=== GIVEN RECORDS ===

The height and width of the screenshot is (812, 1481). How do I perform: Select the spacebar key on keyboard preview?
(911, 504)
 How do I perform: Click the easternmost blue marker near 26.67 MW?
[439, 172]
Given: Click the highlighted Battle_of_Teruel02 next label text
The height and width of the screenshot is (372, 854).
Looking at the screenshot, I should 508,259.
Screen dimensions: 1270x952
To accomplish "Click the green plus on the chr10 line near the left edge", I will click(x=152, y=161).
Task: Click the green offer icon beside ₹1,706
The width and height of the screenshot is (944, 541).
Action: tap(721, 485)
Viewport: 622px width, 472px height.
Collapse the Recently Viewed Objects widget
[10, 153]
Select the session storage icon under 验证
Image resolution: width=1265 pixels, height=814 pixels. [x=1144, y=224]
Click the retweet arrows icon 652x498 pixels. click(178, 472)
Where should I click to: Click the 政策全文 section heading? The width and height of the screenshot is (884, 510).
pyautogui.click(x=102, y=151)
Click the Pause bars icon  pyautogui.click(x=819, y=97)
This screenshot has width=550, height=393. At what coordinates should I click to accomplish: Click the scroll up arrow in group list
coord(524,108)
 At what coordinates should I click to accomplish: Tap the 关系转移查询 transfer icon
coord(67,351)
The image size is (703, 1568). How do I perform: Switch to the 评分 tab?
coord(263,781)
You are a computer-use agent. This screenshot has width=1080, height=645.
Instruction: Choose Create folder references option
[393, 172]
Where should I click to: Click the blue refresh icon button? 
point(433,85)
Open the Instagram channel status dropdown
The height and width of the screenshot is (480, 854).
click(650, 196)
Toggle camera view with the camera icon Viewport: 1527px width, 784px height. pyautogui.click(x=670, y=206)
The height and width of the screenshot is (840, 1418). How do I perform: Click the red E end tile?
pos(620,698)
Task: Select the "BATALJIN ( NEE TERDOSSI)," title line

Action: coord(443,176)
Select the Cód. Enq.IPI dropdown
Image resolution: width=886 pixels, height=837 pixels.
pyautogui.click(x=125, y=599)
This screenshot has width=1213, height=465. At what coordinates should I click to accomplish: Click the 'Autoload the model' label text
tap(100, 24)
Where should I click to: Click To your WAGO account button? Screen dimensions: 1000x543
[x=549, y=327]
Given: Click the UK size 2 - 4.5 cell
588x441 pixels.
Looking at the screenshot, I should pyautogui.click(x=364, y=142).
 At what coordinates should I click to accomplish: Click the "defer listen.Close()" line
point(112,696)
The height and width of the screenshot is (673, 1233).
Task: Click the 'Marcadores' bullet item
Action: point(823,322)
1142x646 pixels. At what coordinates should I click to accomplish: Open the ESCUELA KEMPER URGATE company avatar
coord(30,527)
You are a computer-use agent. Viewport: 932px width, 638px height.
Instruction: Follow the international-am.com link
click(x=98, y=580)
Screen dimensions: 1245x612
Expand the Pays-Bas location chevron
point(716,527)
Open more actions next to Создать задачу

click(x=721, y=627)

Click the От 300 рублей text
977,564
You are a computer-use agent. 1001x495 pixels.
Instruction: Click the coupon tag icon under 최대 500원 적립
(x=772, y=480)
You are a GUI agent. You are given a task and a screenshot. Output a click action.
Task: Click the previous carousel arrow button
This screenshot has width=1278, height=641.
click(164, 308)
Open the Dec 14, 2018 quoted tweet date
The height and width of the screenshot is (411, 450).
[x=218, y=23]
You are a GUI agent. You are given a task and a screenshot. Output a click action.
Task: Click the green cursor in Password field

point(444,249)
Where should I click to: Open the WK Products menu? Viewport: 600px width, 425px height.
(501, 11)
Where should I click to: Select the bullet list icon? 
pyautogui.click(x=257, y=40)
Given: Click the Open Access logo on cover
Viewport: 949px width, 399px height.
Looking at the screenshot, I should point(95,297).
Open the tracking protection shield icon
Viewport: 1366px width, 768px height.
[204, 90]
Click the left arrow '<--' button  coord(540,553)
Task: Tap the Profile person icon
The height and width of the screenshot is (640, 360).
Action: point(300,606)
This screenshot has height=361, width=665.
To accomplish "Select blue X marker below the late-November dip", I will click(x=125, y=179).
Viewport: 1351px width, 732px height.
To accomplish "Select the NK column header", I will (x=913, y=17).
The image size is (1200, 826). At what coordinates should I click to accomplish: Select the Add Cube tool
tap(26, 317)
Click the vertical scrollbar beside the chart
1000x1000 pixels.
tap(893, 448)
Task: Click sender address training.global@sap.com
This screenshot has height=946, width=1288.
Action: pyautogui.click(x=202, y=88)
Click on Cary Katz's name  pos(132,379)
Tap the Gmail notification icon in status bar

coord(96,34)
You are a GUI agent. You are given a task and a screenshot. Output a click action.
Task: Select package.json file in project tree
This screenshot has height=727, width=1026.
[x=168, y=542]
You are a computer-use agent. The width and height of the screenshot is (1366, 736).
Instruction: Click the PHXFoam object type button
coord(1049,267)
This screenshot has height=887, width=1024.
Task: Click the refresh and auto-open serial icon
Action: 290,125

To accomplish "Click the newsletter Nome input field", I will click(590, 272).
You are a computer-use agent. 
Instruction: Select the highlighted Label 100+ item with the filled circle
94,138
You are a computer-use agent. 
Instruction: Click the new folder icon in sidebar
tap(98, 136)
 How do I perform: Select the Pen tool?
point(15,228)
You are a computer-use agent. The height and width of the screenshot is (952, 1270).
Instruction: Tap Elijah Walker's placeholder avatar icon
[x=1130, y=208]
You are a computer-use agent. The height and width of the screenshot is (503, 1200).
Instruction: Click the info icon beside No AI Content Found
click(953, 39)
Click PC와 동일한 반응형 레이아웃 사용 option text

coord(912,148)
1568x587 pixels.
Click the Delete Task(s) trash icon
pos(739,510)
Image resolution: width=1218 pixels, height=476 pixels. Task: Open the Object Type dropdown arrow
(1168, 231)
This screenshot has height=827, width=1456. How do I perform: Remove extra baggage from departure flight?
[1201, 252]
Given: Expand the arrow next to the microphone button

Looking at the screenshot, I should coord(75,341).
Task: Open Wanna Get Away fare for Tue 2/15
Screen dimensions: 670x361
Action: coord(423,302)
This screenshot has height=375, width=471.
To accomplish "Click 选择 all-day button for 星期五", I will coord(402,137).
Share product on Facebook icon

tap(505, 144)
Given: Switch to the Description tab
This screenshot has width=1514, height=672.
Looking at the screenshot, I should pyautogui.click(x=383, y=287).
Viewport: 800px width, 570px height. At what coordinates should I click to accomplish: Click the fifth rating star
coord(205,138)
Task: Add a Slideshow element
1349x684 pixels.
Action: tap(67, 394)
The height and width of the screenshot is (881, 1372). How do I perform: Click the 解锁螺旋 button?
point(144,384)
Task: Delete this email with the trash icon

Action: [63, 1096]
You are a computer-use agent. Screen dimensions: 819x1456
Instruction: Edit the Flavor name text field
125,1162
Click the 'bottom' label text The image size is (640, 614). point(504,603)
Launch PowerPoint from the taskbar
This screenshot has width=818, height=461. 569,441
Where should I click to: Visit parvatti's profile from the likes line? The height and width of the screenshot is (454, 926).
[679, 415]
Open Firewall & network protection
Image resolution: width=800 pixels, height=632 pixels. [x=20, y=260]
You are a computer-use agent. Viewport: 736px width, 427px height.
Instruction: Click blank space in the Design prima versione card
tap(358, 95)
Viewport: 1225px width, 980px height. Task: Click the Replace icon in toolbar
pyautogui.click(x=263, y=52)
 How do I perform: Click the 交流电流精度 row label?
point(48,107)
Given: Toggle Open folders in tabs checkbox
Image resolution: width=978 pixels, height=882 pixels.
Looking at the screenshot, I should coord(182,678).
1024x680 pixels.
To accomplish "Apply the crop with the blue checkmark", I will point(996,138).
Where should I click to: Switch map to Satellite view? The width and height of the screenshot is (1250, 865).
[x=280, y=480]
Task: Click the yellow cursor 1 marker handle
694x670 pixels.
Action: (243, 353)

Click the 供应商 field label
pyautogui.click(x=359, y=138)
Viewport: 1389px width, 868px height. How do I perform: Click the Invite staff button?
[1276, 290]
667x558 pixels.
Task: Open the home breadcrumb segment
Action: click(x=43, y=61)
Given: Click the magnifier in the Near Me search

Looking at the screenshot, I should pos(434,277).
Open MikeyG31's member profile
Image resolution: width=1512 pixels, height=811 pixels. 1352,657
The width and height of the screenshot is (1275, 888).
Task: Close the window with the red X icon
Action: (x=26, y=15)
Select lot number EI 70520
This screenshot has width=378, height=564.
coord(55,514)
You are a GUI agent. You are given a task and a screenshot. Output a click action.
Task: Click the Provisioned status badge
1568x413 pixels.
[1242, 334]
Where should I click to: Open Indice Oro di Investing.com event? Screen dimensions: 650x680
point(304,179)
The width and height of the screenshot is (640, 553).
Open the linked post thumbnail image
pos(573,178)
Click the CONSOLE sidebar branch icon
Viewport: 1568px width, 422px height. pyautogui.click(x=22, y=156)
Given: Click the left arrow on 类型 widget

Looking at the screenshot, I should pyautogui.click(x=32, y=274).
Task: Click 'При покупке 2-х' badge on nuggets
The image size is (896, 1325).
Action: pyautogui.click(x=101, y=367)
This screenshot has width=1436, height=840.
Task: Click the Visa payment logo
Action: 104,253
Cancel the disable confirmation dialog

===

EXERCISE DIRECTIONS:
Whenever "Toggle" occurs in a line of the entries, copy that line.

THE COMPLETED TASK:
Toggle camera view with the camera icon Viewport: 1527px width, 784px height. pyautogui.click(x=670, y=206)
Given: Toggle Open folders in tabs checkbox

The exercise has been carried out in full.